Per la Corte, il divieto di un terzo mandato consecutivo, dove previsto, concorre a favorire “il fisiologico ricambio all’interno dell’organo, immettendo “forze fresche” nel meccanismo rappresentativo (nella prospettiva di assicurare l’ampliamento e la maggiore fluidità dell’elettorato passivo), arginandosi così una potenziale deriva di sclerotizzazione nella rappresentanza istituzionale che è o può essere anche causa di un declivio clientelare della politica, in grado di influenzare negativamente la competizione elettorale. Tanto si pone in linea anche con il principio del buon andamento della amministrazione, nella sua declinazione di imparzialità e trasparenza dell’azione pubblica (sent. n. 173/2019).

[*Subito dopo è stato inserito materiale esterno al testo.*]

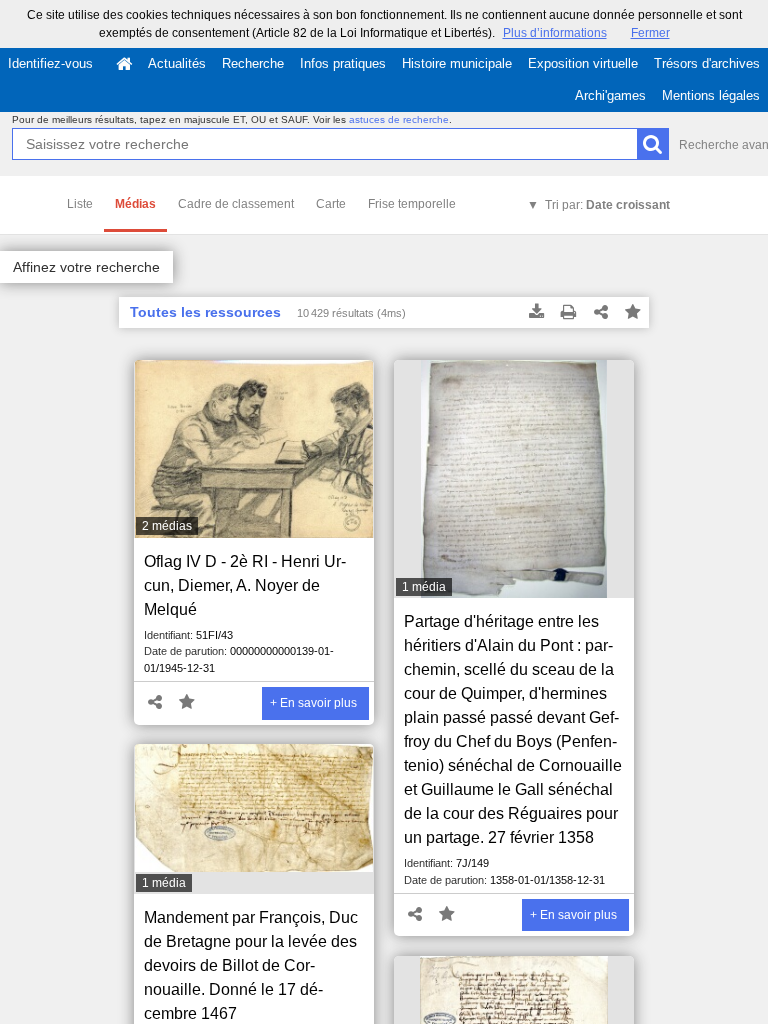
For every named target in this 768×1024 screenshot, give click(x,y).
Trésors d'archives (707, 63)
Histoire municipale (457, 63)
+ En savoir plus (313, 703)
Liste (80, 204)
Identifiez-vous (50, 63)
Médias (135, 204)
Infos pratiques (343, 63)
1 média (424, 587)
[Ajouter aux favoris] (633, 313)
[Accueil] (124, 64)
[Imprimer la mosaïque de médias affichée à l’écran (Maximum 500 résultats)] (569, 313)
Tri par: (607, 205)
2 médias (167, 526)
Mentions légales (711, 95)
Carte (331, 204)
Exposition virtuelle (583, 63)
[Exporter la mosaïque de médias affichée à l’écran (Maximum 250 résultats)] (537, 313)
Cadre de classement (236, 204)
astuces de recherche (399, 119)
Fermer (650, 33)
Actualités (177, 63)
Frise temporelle (412, 204)
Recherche (253, 63)
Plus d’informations (555, 33)
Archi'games (610, 95)
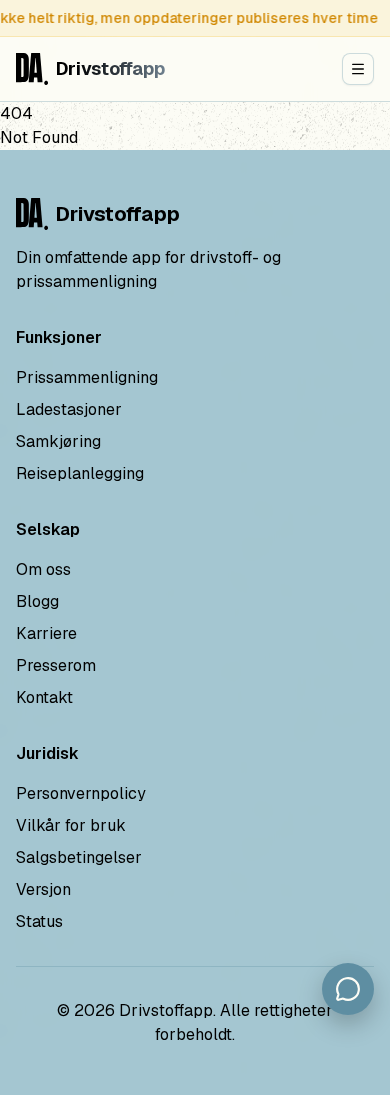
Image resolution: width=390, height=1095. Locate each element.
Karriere (46, 633)
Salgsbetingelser (79, 857)
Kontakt (44, 697)
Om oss (43, 569)
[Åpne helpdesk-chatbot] (348, 989)
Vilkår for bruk (71, 825)
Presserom (56, 665)
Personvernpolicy (81, 793)
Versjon (43, 889)
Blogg (37, 601)
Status (39, 921)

Di recente, respingendo una questione di legittimità costituzionale sollevata nei confronti della previsione legislativa che ha fissato il limite dei due mandati consecutivi per i sindaci eletti a suffragio popolare diretto in comuni di media e ampia grandezza, il giudice costituzionale (sent. n. 196/24) ha avuto ribadito ancora come tale previsione corrisponda ad “una scelta normativa idonea a inverare e garantire ulteriori fondamentali diritti e principi costituzionali: l’effettiva par condicio tra i candidati, la libertà di voto dei singoli elettori e la genuinità complessiva della competizione elettorale, il fisiologico ricambio della rappresentanza politica e, in definitiva, la stessa democraticità degli enti locali»”.

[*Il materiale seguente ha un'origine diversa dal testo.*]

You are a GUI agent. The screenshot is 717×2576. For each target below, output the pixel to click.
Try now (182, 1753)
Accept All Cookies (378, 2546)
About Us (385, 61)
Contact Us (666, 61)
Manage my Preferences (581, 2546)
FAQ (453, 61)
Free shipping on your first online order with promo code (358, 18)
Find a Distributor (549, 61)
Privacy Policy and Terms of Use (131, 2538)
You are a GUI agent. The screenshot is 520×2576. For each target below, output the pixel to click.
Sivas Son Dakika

In definitiva, l’esigenza di preservare la fisiologica dialettica pluralista sottesa alla realizzazione del principio democratico attraverso tali misure di razionalizzazione che limitano il diritto di elettorato passivo dei candidati alla Presidenza della Regione non appare peregrina sul piano costituzionale ma, anzi, è riguardata come la giusta attenzione, da parte del legislatore ordinario, ad ogni elemento che possa causare pregiudizio all’effettività dei principi e diritti integranti il modello di democrazia rappresentativa. Allo stesso legislatore nazionale spetta di ricercare un punto di equilibrio tra i diversi interessi costituzionali concorrenti in questa fattispecie e tale scelta è sindacabile dal giudice costituzionale unicamente sul piano della “manifesta irragionevolezza” (sentenza n. 60 del 2023).

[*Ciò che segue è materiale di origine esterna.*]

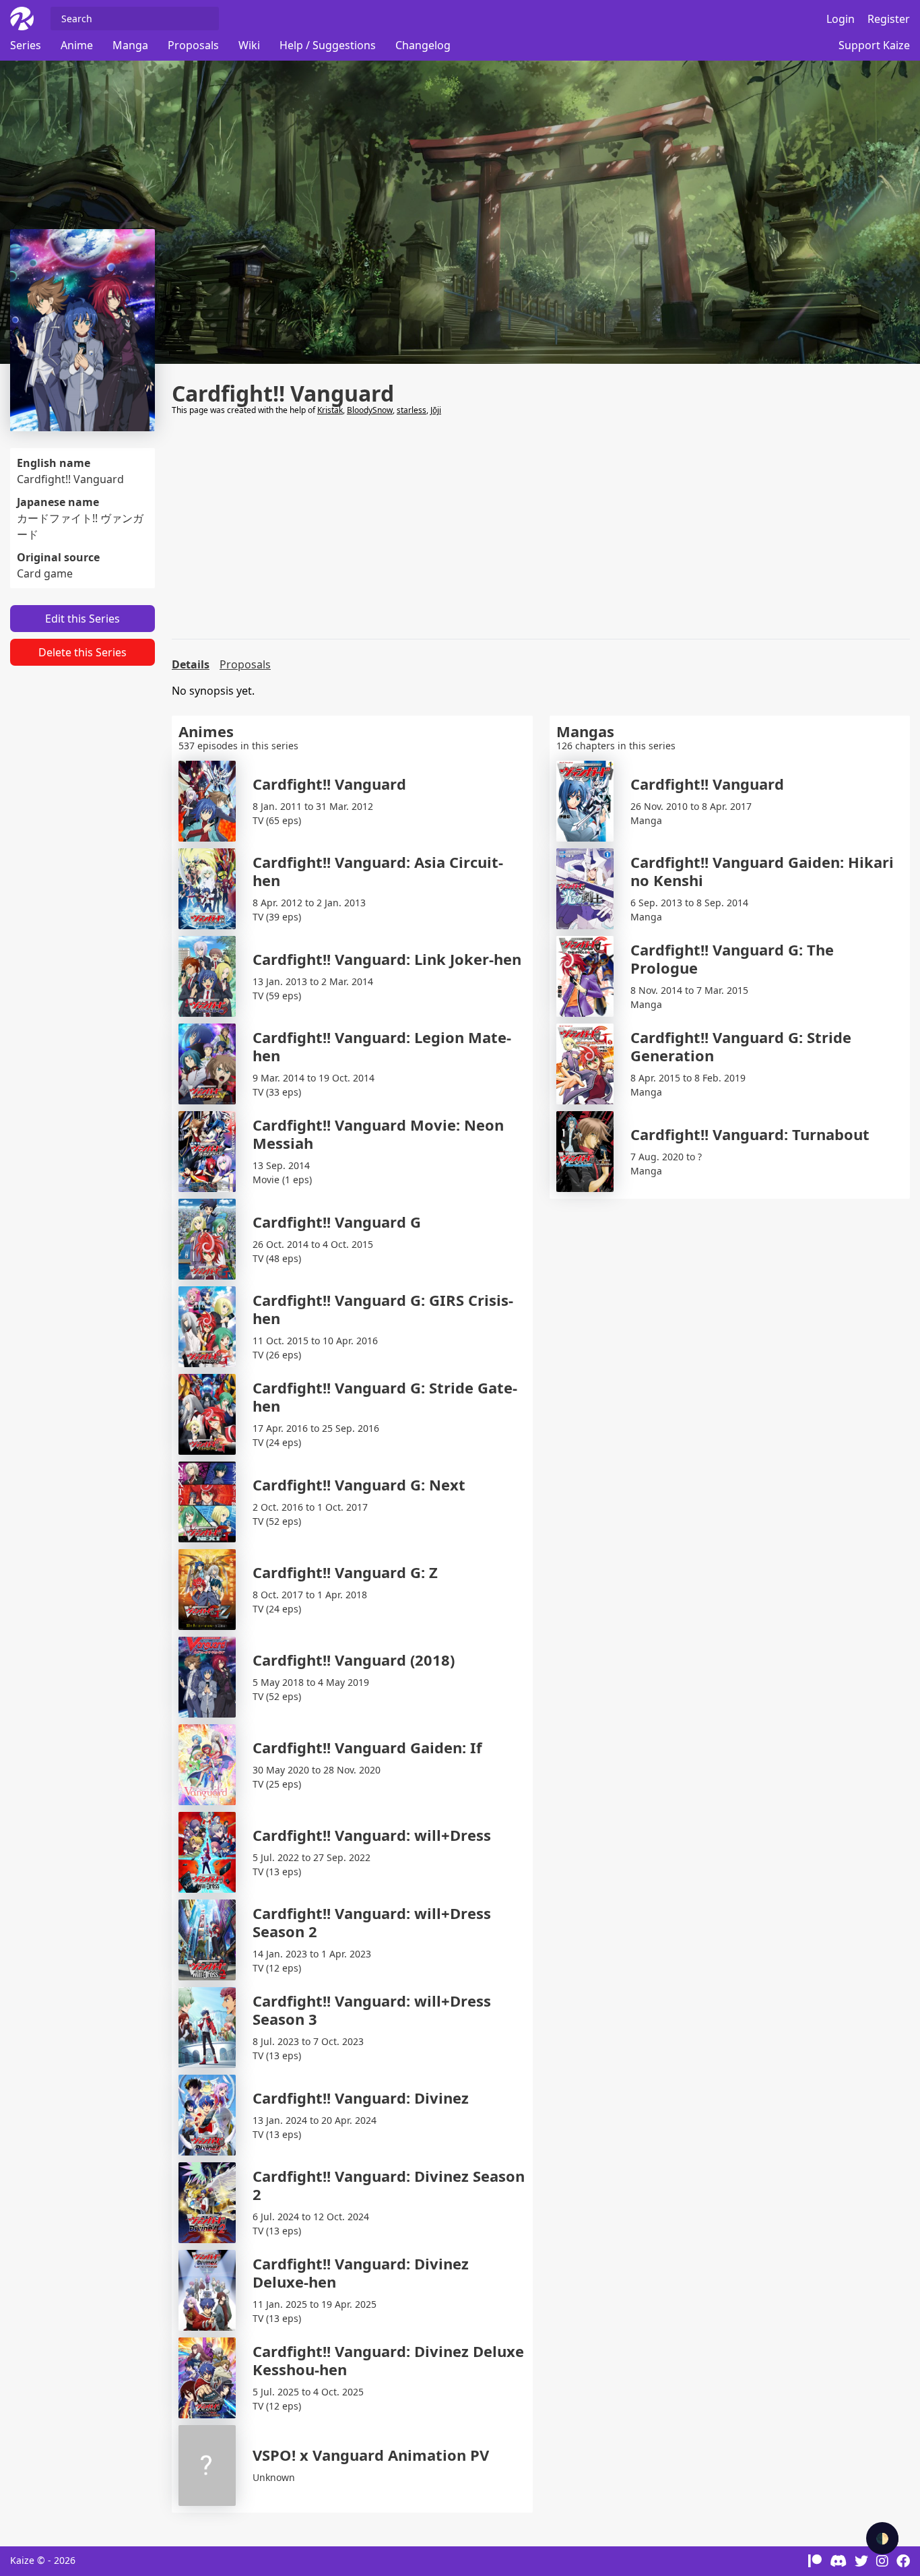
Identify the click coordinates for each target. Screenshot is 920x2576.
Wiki (249, 45)
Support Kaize (874, 45)
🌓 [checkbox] (882, 2538)
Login (840, 18)
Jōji (435, 410)
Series (25, 45)
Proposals (193, 45)
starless (411, 410)
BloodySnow (370, 410)
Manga (130, 45)
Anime (77, 45)
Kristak (330, 410)
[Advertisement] (541, 527)
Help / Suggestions (328, 45)
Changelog (423, 45)
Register (888, 18)
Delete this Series (82, 652)
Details (190, 664)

 Non c’è lo spazio, in una breve riflessione giornalistica, per un attento esame di altri profili che pure possono venire qui in rilievo. Tuttavia, non può mancare una chiosa finale sul carattere autoapplicativo della norma principio di cui al citato art. 2 lett. f), l. n. 165/04. Quale presidio posto a garanzia del corretto svolgimento del principio democratico e di autonomia territoriale tale norma appare in sé compiuta lasciandosi, così, al legislatore regionale un margine per una regolazione di tipo unicamente attuativo, in termini essenzialmente amministrativi e procedimentali. Del resto, a smentire tale carattere non ci si potrebbe sottrarre al rischio astratto ed ipotetico di un’interpretazione ad usum della previsione da parte di una benevola maggioranza consiliare come, anche, nel caso estremo, di una protratta inerzia del Consiglio regionale che lasciasse fluttuare a tempo indeterminato l’applicazione del limite del doppio mandato consecutivo.

In questi termini l’incostituzionalità della previsione della l. r. Campania n. 16/2024 va intesa come mirata a ripristinare l’integrità dello Stato costituzionale di diritto, nell’interesse ultimo della libertà individuale. La conoscenza -diceva un grande filosofo tedesco- è un sistema di filtri variando i quali (come si inforcasse un paio di occhiali…) muta la percezione soggettiva degli eventi. Apprezzamenti e declinazioni differenti di questa decisione del giudice costituzionale sono, ovviamente, possibili e lecite, tuttavia solo dismettendosi (almeno per un attimo) le lenti del giurista.